Posted: Sep 25, 2018 10:26 am
by Rumraket
Wortfish wrote:
Rumraket wrote:
Calilasseia wrote:Wrong. It does imply universal common descent, courtesy of the fact that current populations inherited their genetic constitution from relevant ancestors.

No c'mon. The fact that macroevolution is a fact, as in we know that speciation happens and that species can radically change morphology and biochemistry through evolutionary change on geological time-spans, does not itself imply that all species currently known must share a common genealogical realationship.

There is evidence that they do, but the mere definition of the term macroevolution isn't evidence for anything. Macroevolution could be true, while universal common descent could be false. There could concievably have been multiple independent origins of life, and different parts of extant biodiversity could in such a scenario trace their ancestry to independent origins. We could at least in principle have two parallel trees of life, or even more.


In other words, life could be polyphyletyic rather than monophyletic.

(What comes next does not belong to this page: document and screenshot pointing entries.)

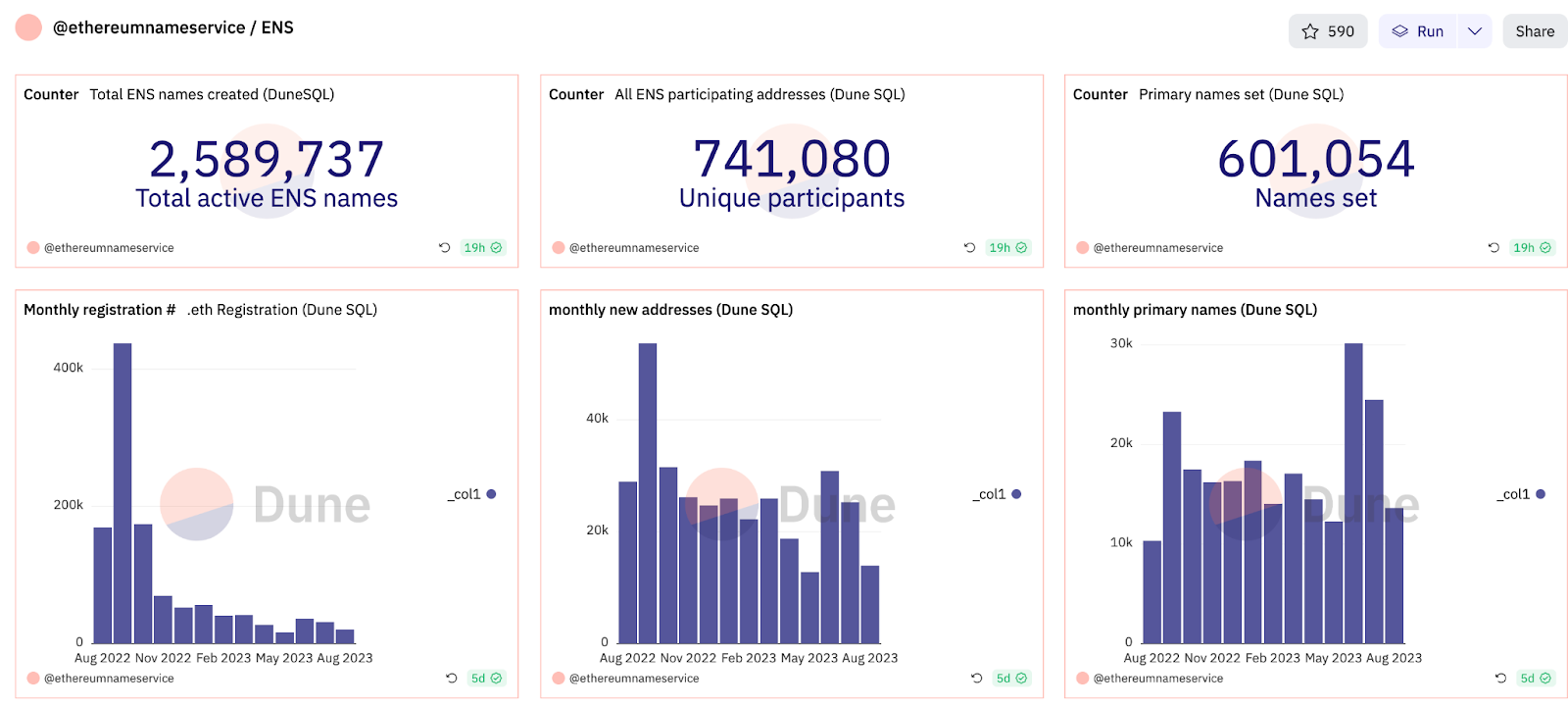This screenshot has height=706, width=1568.
Task: Click the star icon to favorite dashboard
Action: pos(1310,31)
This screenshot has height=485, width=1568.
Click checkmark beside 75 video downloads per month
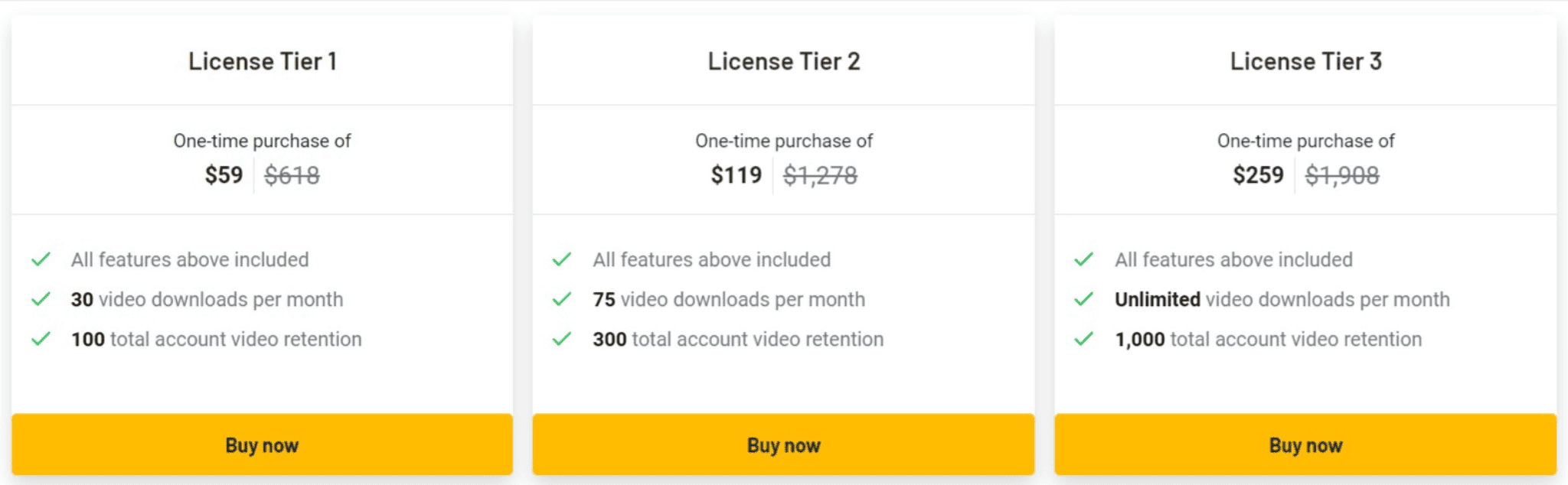562,299
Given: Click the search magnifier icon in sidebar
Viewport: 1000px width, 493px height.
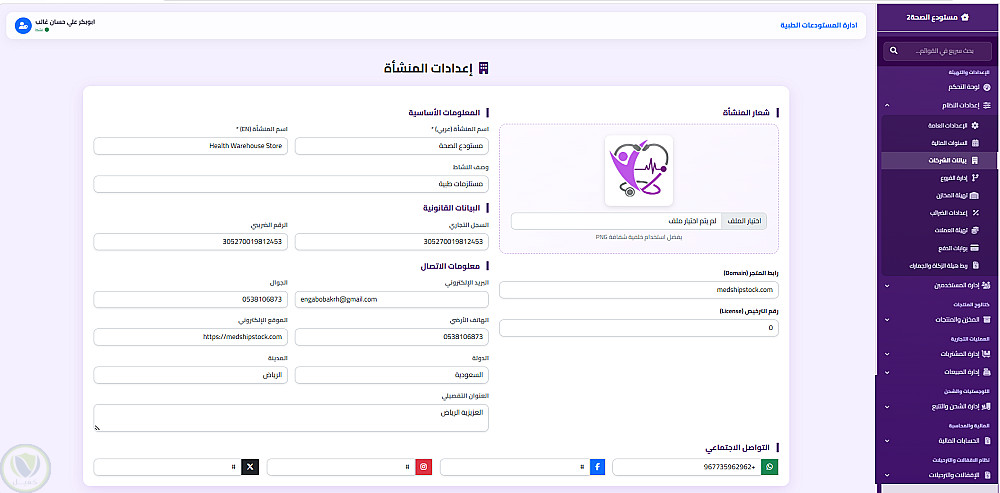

Yeah it could be, but it isn't. The fact that all species share common descent is known to a greater level of certainty than any other theory in science. We can say in quantifiable terms that we know all known species share common descent, to a greater level of certainty, than we can say we know the strength of the electric charge of an electron. Or the distance to the sun, or how much you weigh

http://www.talkorigins.org/faqs/comdesc/section1.html#independent_consilience

Here we commence to beat Pauling's poor 40-year dead horse. If there is one historical phylogenetic tree which unites all species in an objective genealogy, all separate lines of evidence should converge on the same tree (Penny et al. 1982; Penny et al. 1991; Zuckerkandl and Pauling 1965). Independently derived phylogenetic trees of all organisms should match each other with a high degree of statistical significance.
(...)
So, how well do phylogenetic trees from morphological studies match the trees made from independent molecular studies? There are over 1038 different possible ways to arrange the 30 major taxa represented in Figure 1 into a phylogenetic tree (see Table 1.3.1; Felsenstein 1982; Li 1997, p. 102). In spite of these odds, the relationships given in Figure 1, as determined from morphological characters, are completely congruent with the relationships determined independently from cytochrome c molecular studies (for consensus phylogenies from pre-molecular studies see Carter 1954, Figure 1, p. 13; Dodson 1960, Figures 43, p. 125, and Figure 50, p. 150; Osborn 1918, Figure 42, p. 161; Haeckel 1898, p. 55; Gregory 1951, Fig. opposite title page; for phylogenies from the early cytochrome c studies see McLaughlin and Dayhoff 1973; Dickerson and Timkovich 1975, pp. 438-439). Speaking quantitatively, independent morphological and molecular measurements such as these have determined the standard phylogenetic tree, as shown in Figure 1, to better than 38 decimal places. This phenomenal corroboration of universal common descent is referred to as the "twin nested hierarchy". This term is something of a misnomer, however, since there are in reality multiple nested hierarchies, independently determined from many sources of data.


... However, as illustrated in Figure 1, the standard phylogenetic tree is known to 38 decimal places, which is a much greater precision than that of even the most well-determined physical constants. For comparison, the charge of the electron is known to only seven decimal places, the Planck constant is known to only eight decimal places, the mass of the neutron, proton, and electron are all known to only nine decimal places, and the universal gravitational constant has been determined to only three decimal places.

My emphasis.

If you pick out subsets of the universal tree, and focus on particular clades, the corroboration for common descent rises astronomically. Looking just at primates, the phylogenetic tree of living primates (almost 200 species) has been obervationally verified to an accuracy of over 300 decimal places. In short, you're a fucking monkey mate. Get over it.